Despite operating in the worst climate for commercial tires in many years, Service Tire Truck Centers (STTC) is moving forward.

The 26-outlet, Bethlehem, Pa.-based commercial tire dealership (#17 on our Top 100 retreaders list) opened a new, 85,000-square-foot retread plant/service center in York, Pa., in early February.

The Michelin Retread Technologies Inc. facility represents a $2.5 million to $3 million investment, says STTC co-owner Walt Dealtrey Jr.

“The decision to do this was made before the economy faltered, but I still think it was the right thing to do in the long term.”

Cutting-edge upgrades

STTC already had a plant in York, as well as a plant in Bethlehem and another in Millville, N.J.

“We wanted another full service support facility,” says Dealtrey.

He and his management team considered expanding the York facility, “but after looking at our options and realizing we had a good work force in York, we decided to keep it there.”

However, due to rising demand for retreads, they realized they needed a bigger plant.

They found a larger building in York, moved some old equipment into it and added several new machines, including a chamber, a buffer and other items.

The new plant also gave STTC an opportunity to implement several efficiencies that the previous York facility lacked, including:

1. Motion-activated lighting. When STTC bought the new building in York, it was illuminated — barely — with old, inefficient yellow lights, says Dealtrey. STTC replaced those lights with high-efficiency, fluorescent tubes that are activated by motion sensors. “When you walk under them, they turn on, and 15 minutes later, they turn off.”

2. State-of-the-art compressors. “We needed to add capacity. Our old compressors were 75 hp and we needed 250 hp. We also installed a variable frequency drive to each compressor. When electricity costs 12 cents per kilowatt, the payback is relatively quick.”

3. Special plant floor coating. “It’s a finishing process that polishes the concrete,” Dealtrey explains. “It never loses its finish and there’s nothing to chip off.” The floor’s enhanced appearance appeals to both employees and customers who visit the shop. “There was no real need to do it, but it adds value.”
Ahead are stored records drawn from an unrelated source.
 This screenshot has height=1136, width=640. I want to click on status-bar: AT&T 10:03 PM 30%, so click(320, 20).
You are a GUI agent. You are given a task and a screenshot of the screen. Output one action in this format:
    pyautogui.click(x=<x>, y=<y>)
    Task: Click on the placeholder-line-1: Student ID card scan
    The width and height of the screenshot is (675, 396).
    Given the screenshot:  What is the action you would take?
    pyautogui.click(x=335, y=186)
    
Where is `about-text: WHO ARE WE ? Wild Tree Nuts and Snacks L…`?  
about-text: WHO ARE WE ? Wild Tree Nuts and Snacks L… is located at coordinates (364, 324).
STTC encourages its salespeople to take both existing customers and prospects on plant tours. “We’re happy to show people our plants anytime.”

Hub and spoke system

Bethlehem is STTC’s largest retread producer, averaging 325 units per day and climbing to 400 on occasion. The company’s Millville plant cranks out about 150 units per day. The new plant in York has the capacity to produce 300 units per day.

STTC uses a “hub and spoke” system for retread distribution, according to Dealtrey. In other words, retreads made at each plant are destined for different geographic zones. Most of the units built at York will go to customers in Maryland and Virginia.
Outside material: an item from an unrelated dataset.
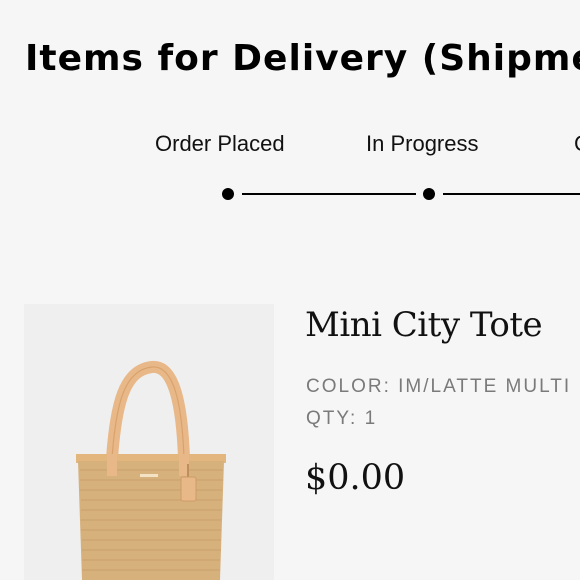  Describe the element at coordinates (356, 478) in the screenshot. I see `product-price: $0.00` at that location.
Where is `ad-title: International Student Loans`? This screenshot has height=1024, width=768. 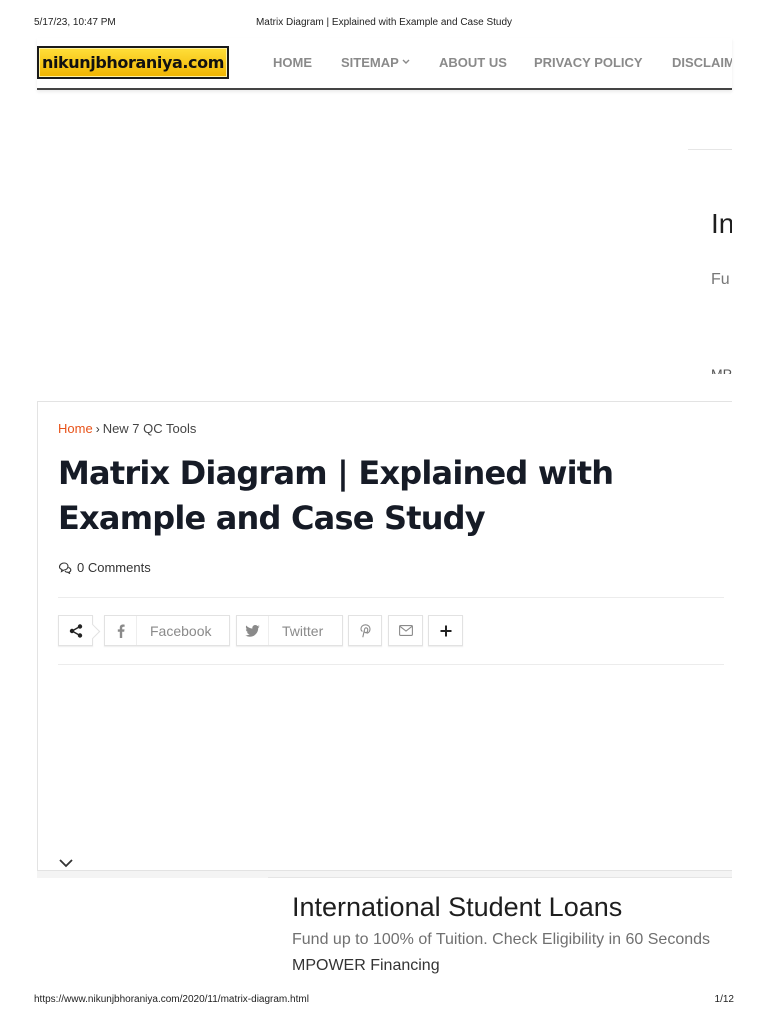 ad-title: International Student Loans is located at coordinates (458, 907).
The retread business was “great” through last September, he says. “Then in the fourth quarter things fell off. Construction fell off, contractors parked and began selling their equipment, shipping fell off — all of those things happened.”
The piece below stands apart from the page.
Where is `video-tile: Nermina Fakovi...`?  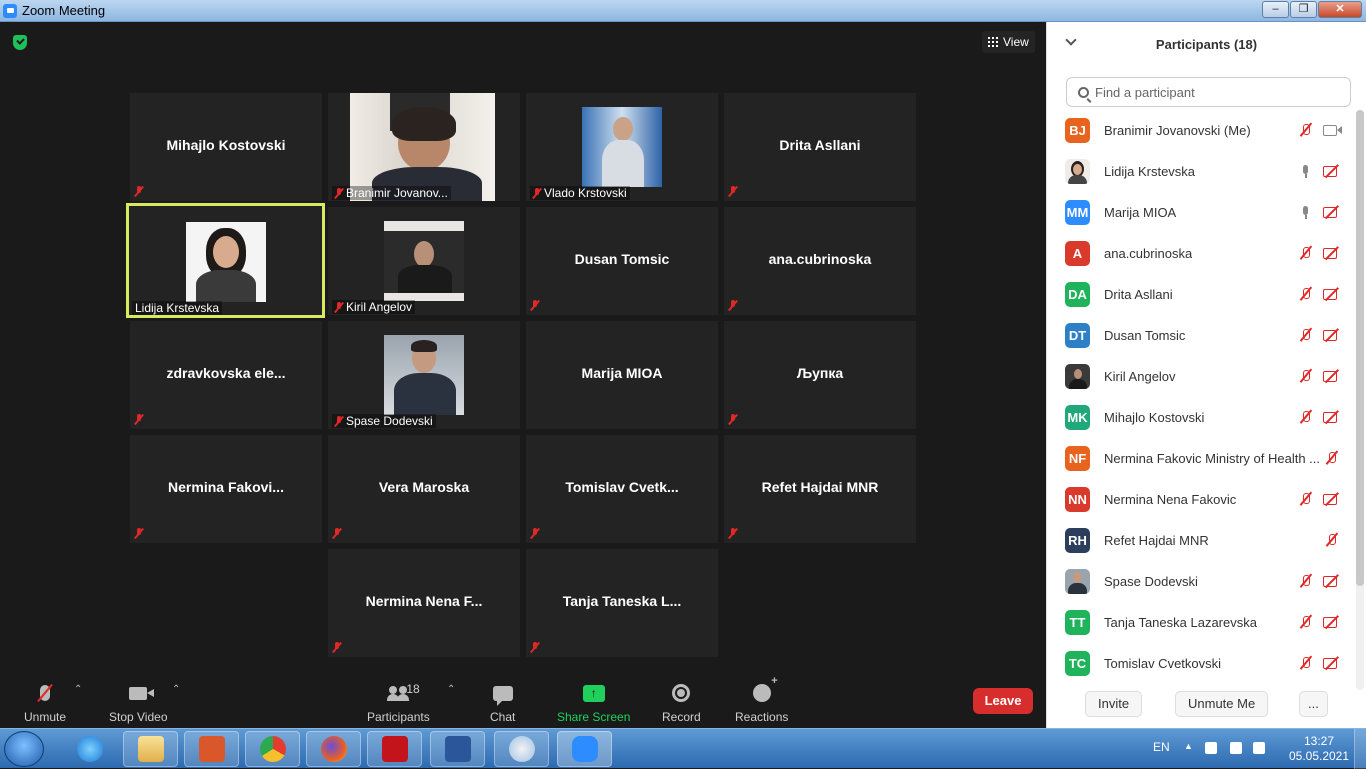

Dealtrey says demand for retreads is less-than-stellar at the moment, but business should rebound later in the year because “nobody’s buying new trucks. It’s just the fact there are older trucks out there.”

This shift could put STTC in an enviable position, he notes, thanks in no small part to the dealership’s additional retread capacity. The new York plant “will serve us for many, many years in the future. There’s no reason to look back.”    ■

Wheel-ly resilient: Powder coating remains popular service

Among other services, Service Tire Truck Centers’ (STTC) new facility in York, Pa., offers wheel powder coating. The dealership’s system contains an automatic phosphate dip tank, a high-efficiency curing oven and other features.

Wheel refurbishing appears to be a recession-proof service, according to STTC co-owner Walt Dealtrey Jr. “Surprisingly, it hasn’t dropped off. Fleets continue to do it. Even in this down economy, they realize the value of appearance and safety inspection issues. They want to do it.”